While I applaud Bank of America for being the first to take serious steps to
combat phishing, SiteKey only elimintes one class of attack - the simple web
site that masquerades as the real site.

  From what I can see in the article, SiteKey does not make use of digital
certificates to identify the user.  Therefore it does nothing to eliminte
the class of more sophisticated man-in-the-middle attacks already in use
which make use of DNS poisoning to take users to the wrong site.
  -   For this case the browser will cough up the cookie to the phisher
site, which they can pass on to the BofA site.  This will trigger the BofA
site to send back the image and phrase to the user via the Phisher site.
The user will enter the login and password; being none the wiser until it
fails or he is taken to the Phisher login action of choice.
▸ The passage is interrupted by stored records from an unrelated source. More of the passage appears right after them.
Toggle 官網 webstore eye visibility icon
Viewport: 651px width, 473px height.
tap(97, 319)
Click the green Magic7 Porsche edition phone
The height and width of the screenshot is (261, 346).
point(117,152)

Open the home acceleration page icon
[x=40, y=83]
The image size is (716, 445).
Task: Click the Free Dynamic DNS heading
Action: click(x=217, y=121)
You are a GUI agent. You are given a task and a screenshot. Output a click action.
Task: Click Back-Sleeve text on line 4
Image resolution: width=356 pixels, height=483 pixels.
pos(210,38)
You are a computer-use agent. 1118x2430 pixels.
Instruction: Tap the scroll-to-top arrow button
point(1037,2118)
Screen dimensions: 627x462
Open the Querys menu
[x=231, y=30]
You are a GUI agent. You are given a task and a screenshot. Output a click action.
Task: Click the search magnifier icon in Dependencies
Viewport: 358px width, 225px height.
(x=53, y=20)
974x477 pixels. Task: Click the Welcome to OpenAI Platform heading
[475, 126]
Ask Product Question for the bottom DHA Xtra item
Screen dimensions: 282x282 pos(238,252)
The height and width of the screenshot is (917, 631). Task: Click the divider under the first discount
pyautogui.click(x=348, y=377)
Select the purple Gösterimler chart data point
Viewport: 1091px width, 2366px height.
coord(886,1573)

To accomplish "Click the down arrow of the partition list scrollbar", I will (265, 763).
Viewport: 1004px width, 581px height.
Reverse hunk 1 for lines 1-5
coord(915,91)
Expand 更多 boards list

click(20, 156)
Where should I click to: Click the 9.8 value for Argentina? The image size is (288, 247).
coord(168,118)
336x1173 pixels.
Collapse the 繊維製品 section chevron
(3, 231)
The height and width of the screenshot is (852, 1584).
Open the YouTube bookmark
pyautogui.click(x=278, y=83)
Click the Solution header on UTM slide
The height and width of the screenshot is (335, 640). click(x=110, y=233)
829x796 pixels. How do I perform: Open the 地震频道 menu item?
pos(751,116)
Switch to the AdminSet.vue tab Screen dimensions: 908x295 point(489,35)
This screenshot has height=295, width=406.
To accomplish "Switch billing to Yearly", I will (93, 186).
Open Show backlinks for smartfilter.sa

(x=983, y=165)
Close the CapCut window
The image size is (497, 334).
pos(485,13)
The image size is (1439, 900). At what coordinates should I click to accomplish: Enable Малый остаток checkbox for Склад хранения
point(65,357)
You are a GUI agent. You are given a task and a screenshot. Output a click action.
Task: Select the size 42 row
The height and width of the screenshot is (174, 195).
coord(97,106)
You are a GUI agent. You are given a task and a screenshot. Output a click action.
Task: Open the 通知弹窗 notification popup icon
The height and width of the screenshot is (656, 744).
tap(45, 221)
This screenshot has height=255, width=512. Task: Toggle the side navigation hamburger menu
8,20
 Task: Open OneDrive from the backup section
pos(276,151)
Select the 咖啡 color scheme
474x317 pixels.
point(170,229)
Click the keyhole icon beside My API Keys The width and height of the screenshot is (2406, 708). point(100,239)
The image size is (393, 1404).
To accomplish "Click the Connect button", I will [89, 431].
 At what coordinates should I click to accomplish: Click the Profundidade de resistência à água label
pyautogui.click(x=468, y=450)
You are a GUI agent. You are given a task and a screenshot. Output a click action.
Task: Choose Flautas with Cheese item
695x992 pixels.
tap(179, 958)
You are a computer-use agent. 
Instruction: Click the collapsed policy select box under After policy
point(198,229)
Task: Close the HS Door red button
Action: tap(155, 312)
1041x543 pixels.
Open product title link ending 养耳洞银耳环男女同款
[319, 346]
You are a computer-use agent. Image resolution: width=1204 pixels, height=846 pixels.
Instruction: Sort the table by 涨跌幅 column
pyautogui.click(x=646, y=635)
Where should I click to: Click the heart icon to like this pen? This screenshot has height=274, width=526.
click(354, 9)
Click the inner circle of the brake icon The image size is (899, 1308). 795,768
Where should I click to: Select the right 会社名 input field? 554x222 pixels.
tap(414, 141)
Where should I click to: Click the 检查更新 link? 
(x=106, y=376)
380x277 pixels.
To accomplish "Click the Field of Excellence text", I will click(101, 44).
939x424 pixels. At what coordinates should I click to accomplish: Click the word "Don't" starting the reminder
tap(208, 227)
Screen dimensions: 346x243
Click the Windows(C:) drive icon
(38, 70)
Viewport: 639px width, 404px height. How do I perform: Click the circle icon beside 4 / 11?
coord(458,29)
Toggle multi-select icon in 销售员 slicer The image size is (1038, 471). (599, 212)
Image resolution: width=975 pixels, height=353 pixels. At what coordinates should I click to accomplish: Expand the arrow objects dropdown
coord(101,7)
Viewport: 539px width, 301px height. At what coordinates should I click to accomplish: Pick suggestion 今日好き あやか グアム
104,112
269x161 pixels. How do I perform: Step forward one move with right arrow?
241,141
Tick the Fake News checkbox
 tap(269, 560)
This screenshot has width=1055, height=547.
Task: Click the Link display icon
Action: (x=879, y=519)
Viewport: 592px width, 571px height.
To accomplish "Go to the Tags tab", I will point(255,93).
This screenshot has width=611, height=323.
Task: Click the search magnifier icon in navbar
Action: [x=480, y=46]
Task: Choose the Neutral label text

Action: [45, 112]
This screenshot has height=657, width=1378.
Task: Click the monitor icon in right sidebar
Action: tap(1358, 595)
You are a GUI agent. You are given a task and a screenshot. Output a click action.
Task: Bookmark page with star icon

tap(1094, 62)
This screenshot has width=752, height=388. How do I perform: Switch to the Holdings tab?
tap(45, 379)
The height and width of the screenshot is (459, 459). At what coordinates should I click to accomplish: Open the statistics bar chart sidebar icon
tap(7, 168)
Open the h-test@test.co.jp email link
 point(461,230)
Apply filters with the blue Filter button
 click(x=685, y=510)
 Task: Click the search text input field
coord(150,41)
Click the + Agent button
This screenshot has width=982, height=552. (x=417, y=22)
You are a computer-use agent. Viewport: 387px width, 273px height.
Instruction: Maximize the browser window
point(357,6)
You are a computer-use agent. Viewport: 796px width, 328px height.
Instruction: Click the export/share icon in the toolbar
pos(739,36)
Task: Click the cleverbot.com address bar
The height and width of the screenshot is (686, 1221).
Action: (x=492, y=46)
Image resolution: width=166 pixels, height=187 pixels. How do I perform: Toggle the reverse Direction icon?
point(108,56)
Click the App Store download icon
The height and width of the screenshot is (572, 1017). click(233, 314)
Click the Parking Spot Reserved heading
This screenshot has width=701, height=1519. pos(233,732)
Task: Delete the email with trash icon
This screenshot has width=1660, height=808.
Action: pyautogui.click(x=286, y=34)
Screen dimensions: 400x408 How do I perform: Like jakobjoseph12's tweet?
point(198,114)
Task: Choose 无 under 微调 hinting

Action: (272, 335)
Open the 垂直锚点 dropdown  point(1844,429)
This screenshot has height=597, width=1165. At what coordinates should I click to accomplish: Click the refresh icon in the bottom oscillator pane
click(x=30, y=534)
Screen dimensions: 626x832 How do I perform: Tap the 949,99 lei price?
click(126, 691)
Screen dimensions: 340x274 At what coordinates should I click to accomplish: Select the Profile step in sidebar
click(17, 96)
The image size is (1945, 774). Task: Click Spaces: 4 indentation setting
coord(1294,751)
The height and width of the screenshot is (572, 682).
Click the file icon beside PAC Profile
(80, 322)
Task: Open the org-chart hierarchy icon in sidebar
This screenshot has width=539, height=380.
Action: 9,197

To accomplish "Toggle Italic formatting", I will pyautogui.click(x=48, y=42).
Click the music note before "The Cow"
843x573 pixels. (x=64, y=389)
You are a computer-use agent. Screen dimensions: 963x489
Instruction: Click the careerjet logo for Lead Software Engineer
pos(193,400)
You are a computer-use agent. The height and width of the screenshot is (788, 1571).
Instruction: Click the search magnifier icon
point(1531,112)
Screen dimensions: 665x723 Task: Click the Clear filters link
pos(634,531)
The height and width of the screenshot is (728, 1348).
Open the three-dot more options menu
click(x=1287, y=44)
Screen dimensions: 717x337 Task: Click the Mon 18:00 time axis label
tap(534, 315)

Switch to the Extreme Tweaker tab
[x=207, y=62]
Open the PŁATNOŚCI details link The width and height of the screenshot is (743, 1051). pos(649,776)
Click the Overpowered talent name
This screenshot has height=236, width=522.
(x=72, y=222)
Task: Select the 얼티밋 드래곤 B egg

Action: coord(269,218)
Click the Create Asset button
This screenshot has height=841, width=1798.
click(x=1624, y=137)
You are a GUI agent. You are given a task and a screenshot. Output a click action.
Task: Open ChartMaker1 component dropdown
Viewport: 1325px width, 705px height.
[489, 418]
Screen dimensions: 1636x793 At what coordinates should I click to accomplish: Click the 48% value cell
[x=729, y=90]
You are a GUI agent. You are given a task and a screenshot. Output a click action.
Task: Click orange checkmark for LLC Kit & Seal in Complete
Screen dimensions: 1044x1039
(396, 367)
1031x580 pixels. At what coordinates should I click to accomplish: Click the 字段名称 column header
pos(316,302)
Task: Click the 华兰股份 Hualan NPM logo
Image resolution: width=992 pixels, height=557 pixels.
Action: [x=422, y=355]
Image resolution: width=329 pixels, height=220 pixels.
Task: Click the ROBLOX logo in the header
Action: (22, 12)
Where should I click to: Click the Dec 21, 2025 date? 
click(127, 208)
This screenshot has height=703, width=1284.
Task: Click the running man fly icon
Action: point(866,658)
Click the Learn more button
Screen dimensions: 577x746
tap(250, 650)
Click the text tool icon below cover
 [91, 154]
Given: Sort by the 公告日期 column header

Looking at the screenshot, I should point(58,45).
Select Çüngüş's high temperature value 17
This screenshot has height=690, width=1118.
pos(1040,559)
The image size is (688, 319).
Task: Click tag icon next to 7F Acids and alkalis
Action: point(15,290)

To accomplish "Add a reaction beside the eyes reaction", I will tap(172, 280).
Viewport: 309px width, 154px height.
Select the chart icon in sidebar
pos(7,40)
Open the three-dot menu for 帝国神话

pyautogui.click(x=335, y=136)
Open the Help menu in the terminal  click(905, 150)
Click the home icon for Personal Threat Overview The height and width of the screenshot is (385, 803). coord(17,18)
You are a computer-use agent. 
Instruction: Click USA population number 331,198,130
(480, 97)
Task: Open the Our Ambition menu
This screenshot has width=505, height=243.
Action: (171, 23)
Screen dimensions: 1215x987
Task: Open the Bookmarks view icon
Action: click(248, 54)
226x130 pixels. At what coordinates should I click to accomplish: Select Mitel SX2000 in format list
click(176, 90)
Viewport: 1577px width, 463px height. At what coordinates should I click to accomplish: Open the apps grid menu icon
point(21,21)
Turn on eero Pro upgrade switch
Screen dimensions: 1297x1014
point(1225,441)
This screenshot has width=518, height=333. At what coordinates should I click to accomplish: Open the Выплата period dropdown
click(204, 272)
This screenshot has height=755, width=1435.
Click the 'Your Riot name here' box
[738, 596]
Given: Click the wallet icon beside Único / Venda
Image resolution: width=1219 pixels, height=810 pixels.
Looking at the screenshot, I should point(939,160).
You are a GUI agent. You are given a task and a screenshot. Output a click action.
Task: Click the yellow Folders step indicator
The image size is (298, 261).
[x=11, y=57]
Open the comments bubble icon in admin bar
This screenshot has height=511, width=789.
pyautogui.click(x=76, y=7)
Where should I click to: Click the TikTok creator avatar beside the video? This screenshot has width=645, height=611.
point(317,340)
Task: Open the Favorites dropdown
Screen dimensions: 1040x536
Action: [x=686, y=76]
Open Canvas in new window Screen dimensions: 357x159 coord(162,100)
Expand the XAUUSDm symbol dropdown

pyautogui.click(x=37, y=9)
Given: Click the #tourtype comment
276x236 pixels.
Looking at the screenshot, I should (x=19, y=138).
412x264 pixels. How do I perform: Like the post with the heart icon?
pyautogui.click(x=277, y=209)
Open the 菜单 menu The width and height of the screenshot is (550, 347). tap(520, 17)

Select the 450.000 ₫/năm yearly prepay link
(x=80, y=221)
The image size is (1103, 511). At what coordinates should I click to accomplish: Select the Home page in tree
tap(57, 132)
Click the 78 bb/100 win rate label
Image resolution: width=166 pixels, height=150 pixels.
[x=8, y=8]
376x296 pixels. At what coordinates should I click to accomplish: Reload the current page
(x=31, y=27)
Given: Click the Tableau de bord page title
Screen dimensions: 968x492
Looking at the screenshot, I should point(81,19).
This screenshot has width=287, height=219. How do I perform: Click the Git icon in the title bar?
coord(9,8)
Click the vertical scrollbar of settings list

  Bottom line: The only way be reasonably sure you are at your bank's site
is to go to a secure login page and examine the certificate to be verify
it's issued by a reputable certificate issuer to your bank in your bank's
locality.  If your bank uses a discount certificate issuer that you don't
recognize, don't trust them and get your bank to go with the real thing.
And better yet, bookmark the secure page to minimize chances of a typo
taking you to a secure type-alike site.